◆ **EXERCISE**:
Rewrite all of the items below, replacing "GUI agent" with "screen assistant" and leaving everything else the same. Leave the pictures out of your answer.

◆ **RECORD SET**:
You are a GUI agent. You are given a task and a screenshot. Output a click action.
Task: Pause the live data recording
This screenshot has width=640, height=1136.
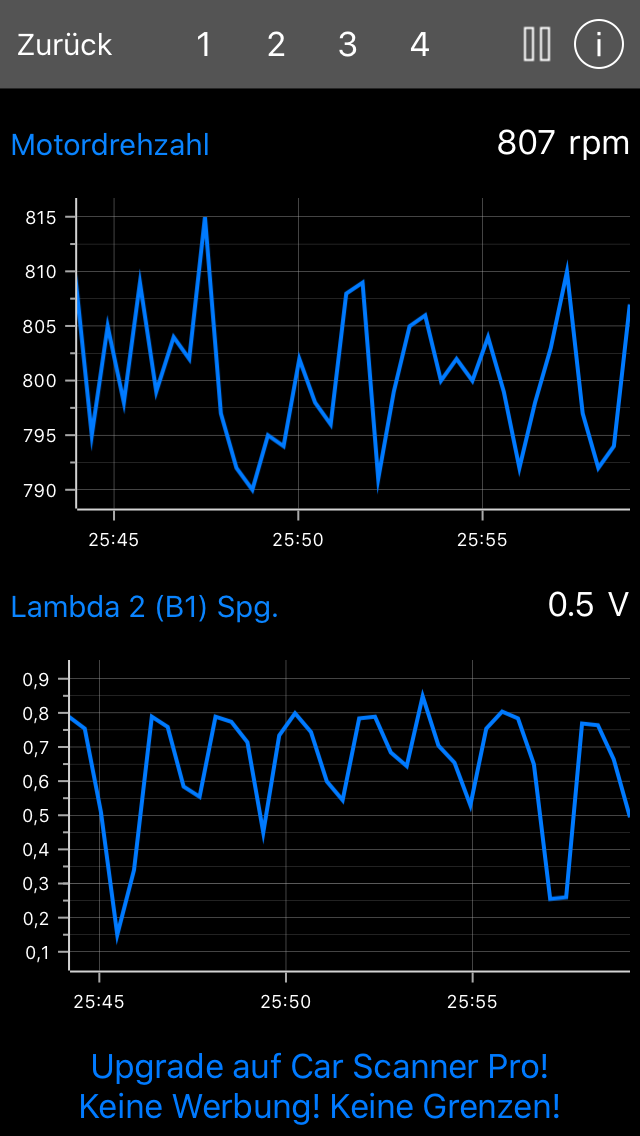click(x=537, y=45)
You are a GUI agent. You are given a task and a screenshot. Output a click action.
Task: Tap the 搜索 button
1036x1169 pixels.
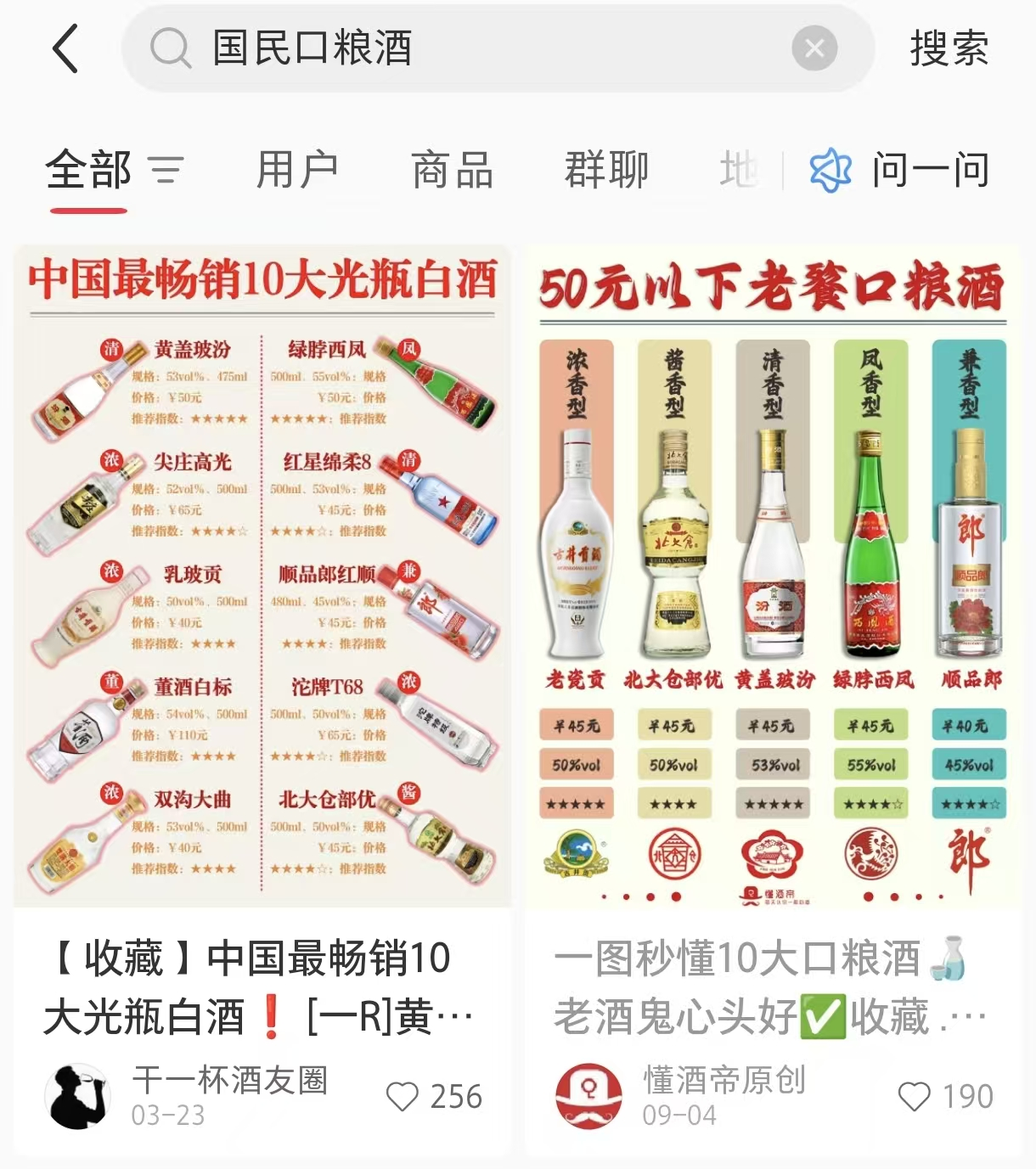tap(949, 48)
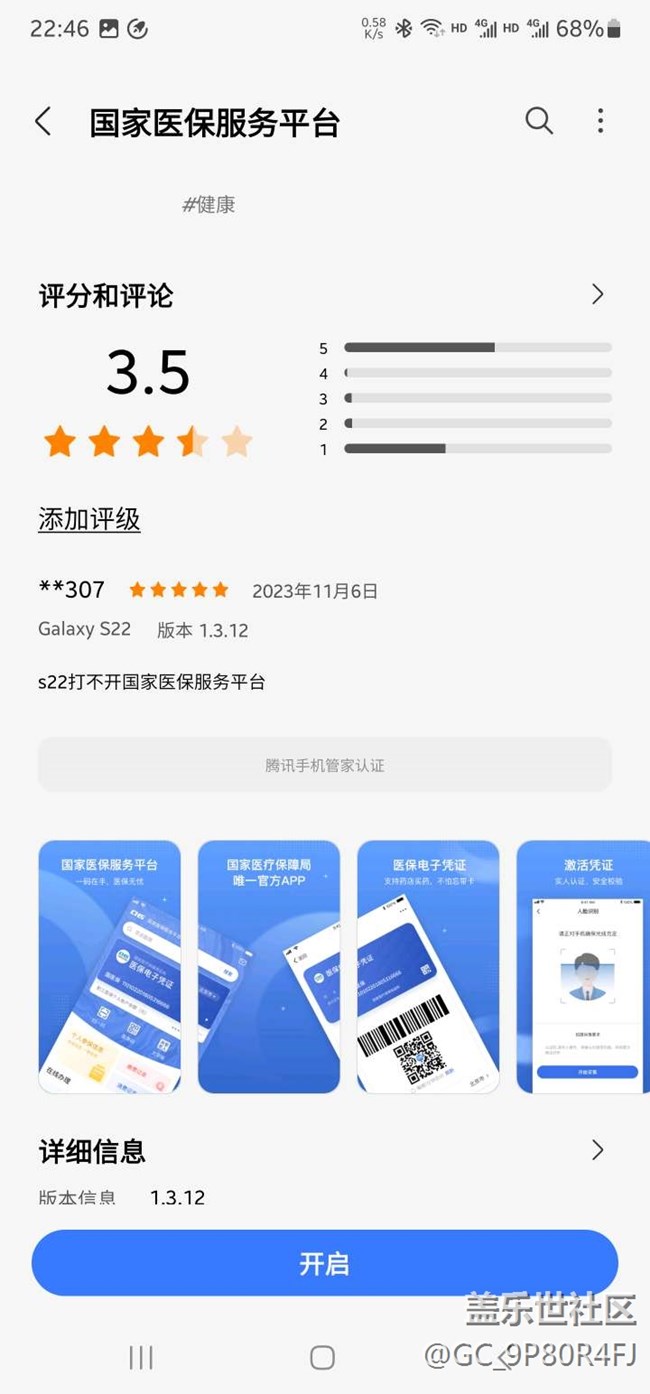Screen dimensions: 650x1394
Task: Go to the home screen via the navigation bar
Action: 322,1357
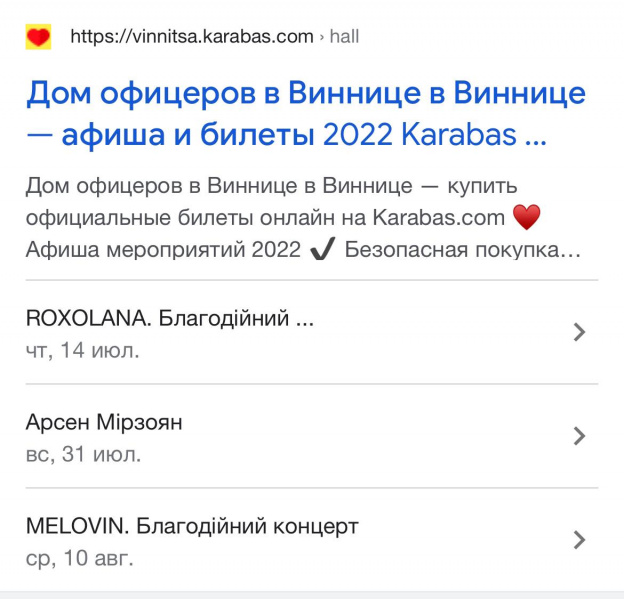Open the Дом офицеров в Виннице search result
The width and height of the screenshot is (624, 599).
[305, 114]
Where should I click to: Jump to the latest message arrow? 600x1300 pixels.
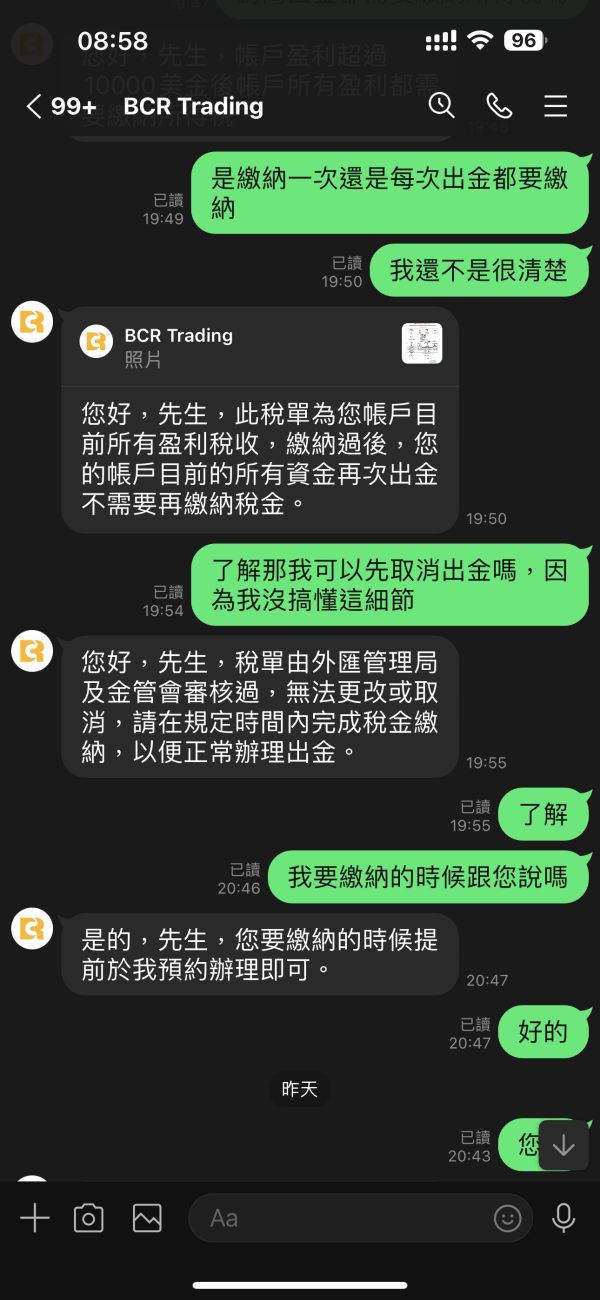[x=563, y=1145]
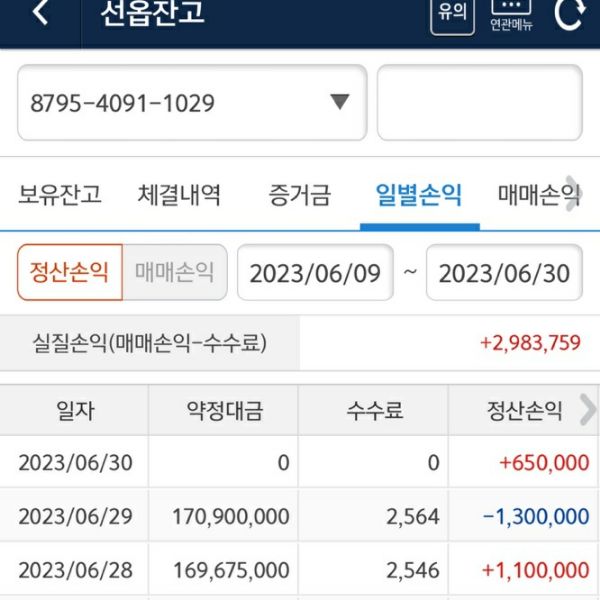Go back with the top-left arrow
Image resolution: width=600 pixels, height=600 pixels.
tap(40, 14)
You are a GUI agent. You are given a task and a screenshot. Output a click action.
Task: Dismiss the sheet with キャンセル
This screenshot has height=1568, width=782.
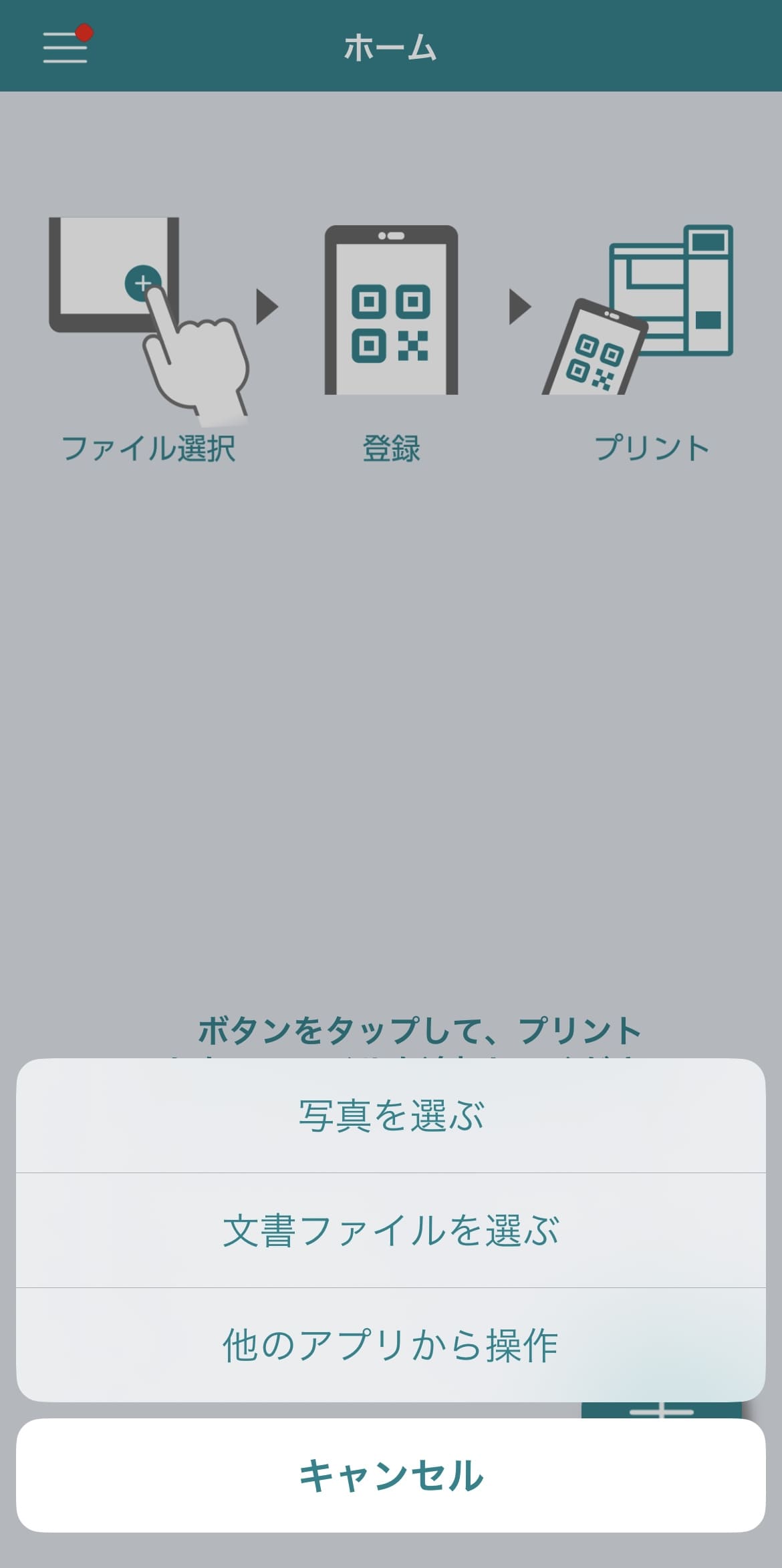point(391,1475)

◆ **WRITTEN SOLUTION**:
You are a screen assistant. You are given a task and a screenshot. Output a click action.
Task: Pause the live data recording
This screenshot has width=640, height=1136.
click(x=537, y=45)
You are a screen assistant. You are given a task and a screenshot. Output a click action.
Task: Tap the 搜索 button
1036x1169 pixels.
tap(949, 48)
Screen dimensions: 650x1394
Task: Go to the home screen via the navigation bar
Action: 322,1357
Open the Дом офицеров в Виннице search result
The width and height of the screenshot is (624, 599).
[305, 114]
Where should I click to: Jump to the latest message arrow? 600x1300 pixels.
[x=563, y=1145]
Go back with the top-left arrow
Image resolution: width=600 pixels, height=600 pixels.
tap(40, 14)
You are a screen assistant. You are given a task and a screenshot. Output a click action.
Task: Dismiss the sheet with キャンセル
This screenshot has height=1568, width=782.
point(391,1475)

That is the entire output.